8. The method of claim 1, further comprising mounting the surgical access device to a surgical table upon which the patient is disposed.

9. The method of claim 1, further comprising mounting an additional retractor blade to the surgical access device after the surgical access device is inserted into the patient.

10. The method of claim 1, wherein the first position for mounting the visualization system is oriented to view the patient's spine from a cranial or caudal direction.

11. The method of claim 1, wherein the second position for mounting the visualization system is oriented to view the patient's spine from an anterior or posterior direction.

12. The method of claim 1, further comprising returning the visualization system to the second position after inserting the visualization system into the space between adjacent vertebrae.

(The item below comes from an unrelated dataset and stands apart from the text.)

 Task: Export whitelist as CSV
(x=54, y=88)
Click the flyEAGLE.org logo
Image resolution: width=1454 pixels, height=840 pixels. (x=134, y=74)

13. The method of claim 1, further comprising inserting one or more implant trialing instruments into the space between adjacent vertebrae using the visualization system to assess required implant size.

14. The method of claim 1, further comprising inserting bone graft material using the visualization system to assess insertion progress.

15. The method of claim 1, further comprising inserting an intervertebral implant using the visualization system to assess implant positioning.

16. The method of claim 1, further comprising separating the surgical access device from the patient's spine using the visualization system to assess separation progress.

17. The method of claim 1, further comprising removing the surgical access device from the patient while using the visualization system to monitor muscle and/or tissue during removal.

18. The method of claim 1, wherein the visualization system includes a camera sensor disposed at a distal end thereof such that mounting the visualization system to the distal portion of the access device includes inserting the camera senor into the patient.